I always look forward to the Pennsylvania Game Commission's annual bald eagle report, which they release just before July 4.

It's always such good news.

Sure enough, this year the commission reports another population increase for the national symbol.

A year ago, there were 206 confirmed eagle nests in 51 counties.

This year: 252 nests in 56 counties.

“We’re to the point in Pennsylvania where the bald eagle’s success is something that’s expected,” said Game Commission Executive Director Carl G. Roe in a press release. “Year after year, their numbers grow. Year after year, their range grows broader."

Better yet: 16 of those nests are in the five southeastern counties.

Philadelphia continues to amaze people. It has two bald eagle nests, both of which produced young this year. One is in a great spot for observing the eagles without disturbing them. It's at the John Heinz National Wildlife Refuge at Tinicum.
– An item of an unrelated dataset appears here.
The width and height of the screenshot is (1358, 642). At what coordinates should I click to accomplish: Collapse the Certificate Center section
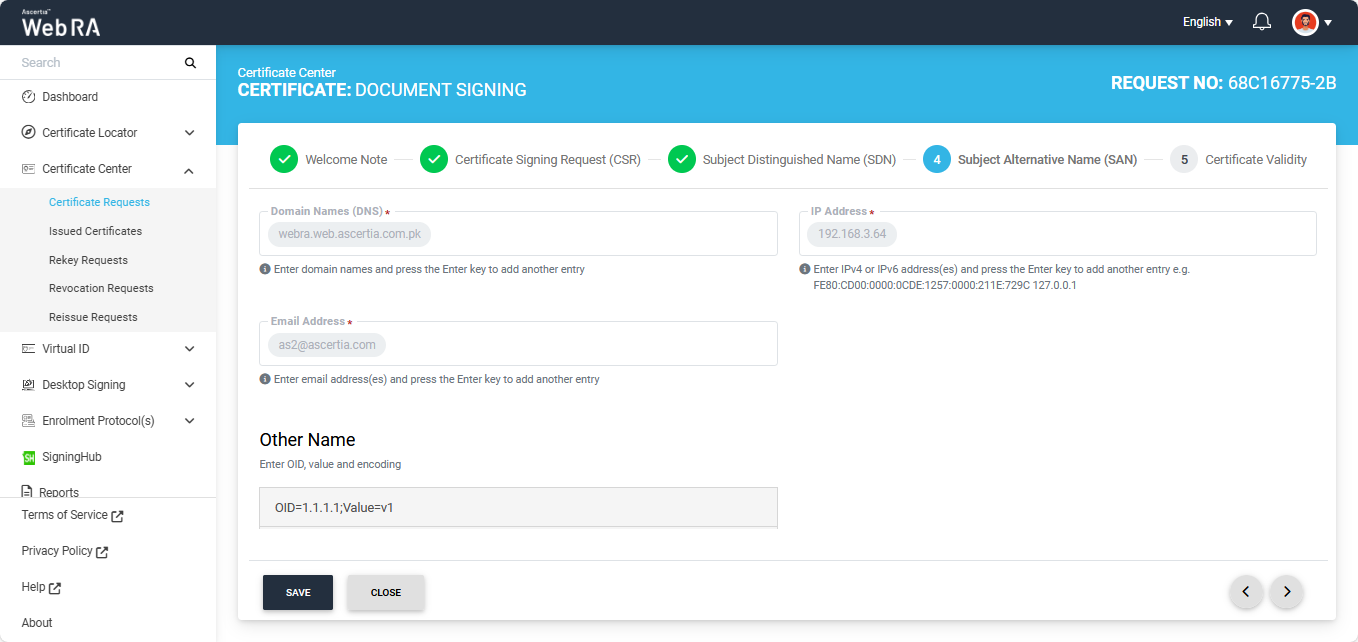click(x=189, y=170)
Montgomery County and Delaware County each have an active nest, and each was successful this year.

Bucks, which offers great river habitat for eagles, has four nests, all successful this year.

But topping the charts is Chester County. It has eight nests. Six were successful this year. In another one, the lone chick fell out of the nest and died. In the eighth, one chick survived, but another chick fell out. It was rescued and taken to rehab, but had to be euthanized.

A bit of history from the game commission press release:

Just 30 years ago, the bald eagle’s future in Pennsylvania looked bleak. Its population decimated by the effects of water pollution, persecution and compromised nest success caused by organochlorine pesticides such as DDT, only three pairs of nesting eagles remained in the state – all of them located in Crawford County, in northwestern Pennsylvania along the Ohio border.

But in 1983, the Game Commission launched what would become a seven-year bald eagle restoration program. The agency, as part of a federal restoration initiative, sent employees to Saskatchewan to obtain eaglets from wild nests.

Initially, 12 seven-week-old eaglets were taken from nests in Canada’s Churchill River valley and brought to specially constructed towers at two sites. At these towers – at Haldeman Island on the Susquehanna River near Harrisburg, and at Shohola Lake in Pike County – the birds were “hacked,” a process by which the eaglets essentially are raised by humans, but without knowing it, then released gradually into the wild.

In all, 88 bald eaglets from Canada were released from the sites as part of the program, which was funded in part by the Richard King Mellon Foundation of Pittsburgh and the federal Endangered Species Fund.

This reintroduction jump-started the recovery.